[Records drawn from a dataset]
----

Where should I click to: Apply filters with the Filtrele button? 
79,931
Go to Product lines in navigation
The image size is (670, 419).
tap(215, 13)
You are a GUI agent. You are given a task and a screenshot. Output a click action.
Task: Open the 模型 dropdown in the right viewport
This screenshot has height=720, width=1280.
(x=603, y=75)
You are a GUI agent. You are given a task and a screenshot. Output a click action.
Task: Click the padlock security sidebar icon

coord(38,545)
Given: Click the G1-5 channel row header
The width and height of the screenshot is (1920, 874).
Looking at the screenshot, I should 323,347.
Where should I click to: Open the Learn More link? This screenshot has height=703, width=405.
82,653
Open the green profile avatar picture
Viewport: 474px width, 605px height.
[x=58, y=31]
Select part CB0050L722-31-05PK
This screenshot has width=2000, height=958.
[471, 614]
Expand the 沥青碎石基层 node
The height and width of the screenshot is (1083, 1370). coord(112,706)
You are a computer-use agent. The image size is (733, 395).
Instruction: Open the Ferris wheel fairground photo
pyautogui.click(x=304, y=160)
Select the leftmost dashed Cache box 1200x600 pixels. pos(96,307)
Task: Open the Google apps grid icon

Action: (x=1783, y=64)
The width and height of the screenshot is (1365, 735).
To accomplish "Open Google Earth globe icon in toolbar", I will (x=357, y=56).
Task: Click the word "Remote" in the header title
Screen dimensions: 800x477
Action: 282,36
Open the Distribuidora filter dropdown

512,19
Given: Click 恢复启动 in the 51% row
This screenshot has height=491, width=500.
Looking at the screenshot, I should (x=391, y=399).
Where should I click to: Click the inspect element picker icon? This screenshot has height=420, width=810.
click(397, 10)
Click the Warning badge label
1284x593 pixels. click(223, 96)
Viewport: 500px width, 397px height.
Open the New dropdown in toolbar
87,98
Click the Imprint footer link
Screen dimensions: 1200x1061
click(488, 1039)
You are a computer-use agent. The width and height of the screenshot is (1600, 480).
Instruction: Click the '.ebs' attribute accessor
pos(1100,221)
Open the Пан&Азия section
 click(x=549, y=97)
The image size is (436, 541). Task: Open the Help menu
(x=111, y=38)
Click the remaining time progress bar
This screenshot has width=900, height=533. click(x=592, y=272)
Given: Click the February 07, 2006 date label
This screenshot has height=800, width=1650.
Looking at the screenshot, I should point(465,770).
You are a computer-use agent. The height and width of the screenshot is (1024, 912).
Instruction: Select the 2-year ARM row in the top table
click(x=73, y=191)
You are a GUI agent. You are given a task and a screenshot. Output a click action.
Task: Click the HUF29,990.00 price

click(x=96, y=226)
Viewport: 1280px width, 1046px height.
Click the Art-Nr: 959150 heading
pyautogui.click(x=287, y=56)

----

§ WHAT THE TASK REQUIRES: Restate the entries above, keeping every word intact.

§ SOLUTION:
Where should I click to: Apply filters with the Filtrele button? 
79,931
Go to Product lines in navigation
The image size is (670, 419).
tap(215, 13)
You are a GUI agent. You are given a task and a screenshot. Output a click action.
Task: Open the 模型 dropdown in the right viewport
This screenshot has height=720, width=1280.
(x=603, y=75)
You are a GUI agent. You are given a task and a screenshot. Output a click action.
Task: Click the padlock security sidebar icon

coord(38,545)
Given: Click the G1-5 channel row header
The width and height of the screenshot is (1920, 874).
Looking at the screenshot, I should 323,347.
Where should I click to: Open the Learn More link? This screenshot has height=703, width=405.
82,653
Open the green profile avatar picture
Viewport: 474px width, 605px height.
[x=58, y=31]
Select part CB0050L722-31-05PK
This screenshot has width=2000, height=958.
[471, 614]
Expand the 沥青碎石基层 node
The height and width of the screenshot is (1083, 1370). coord(112,706)
You are a computer-use agent. The image size is (733, 395).
Instruction: Open the Ferris wheel fairground photo
pyautogui.click(x=304, y=160)
Select the leftmost dashed Cache box 1200x600 pixels. pos(96,307)
Task: Open the Google apps grid icon

Action: (x=1783, y=64)
The width and height of the screenshot is (1365, 735).
To accomplish "Open Google Earth globe icon in toolbar", I will (x=357, y=56).
Task: Click the word "Remote" in the header title
Screen dimensions: 800x477
Action: 282,36
Open the Distribuidora filter dropdown

512,19
Given: Click 恢复启动 in the 51% row
This screenshot has height=491, width=500.
Looking at the screenshot, I should (x=391, y=399).
Where should I click to: Click the inspect element picker icon? This screenshot has height=420, width=810.
click(397, 10)
Click the Warning badge label
1284x593 pixels. click(223, 96)
Viewport: 500px width, 397px height.
Open the New dropdown in toolbar
87,98
Click the Imprint footer link
Screen dimensions: 1200x1061
click(488, 1039)
You are a computer-use agent. The width and height of the screenshot is (1600, 480).
Instruction: Click the '.ebs' attribute accessor
pos(1100,221)
Open the Пан&Азия section
 click(x=549, y=97)
The image size is (436, 541). Task: Open the Help menu
(x=111, y=38)
Click the remaining time progress bar
This screenshot has width=900, height=533. click(x=592, y=272)
Given: Click the February 07, 2006 date label
This screenshot has height=800, width=1650.
Looking at the screenshot, I should point(465,770).
You are a computer-use agent. The height and width of the screenshot is (1024, 912).
Instruction: Select the 2-year ARM row in the top table
click(x=73, y=191)
You are a GUI agent. You are given a task and a screenshot. Output a click action.
Task: Click the HUF29,990.00 price

click(x=96, y=226)
Viewport: 1280px width, 1046px height.
Click the Art-Nr: 959150 heading
pyautogui.click(x=287, y=56)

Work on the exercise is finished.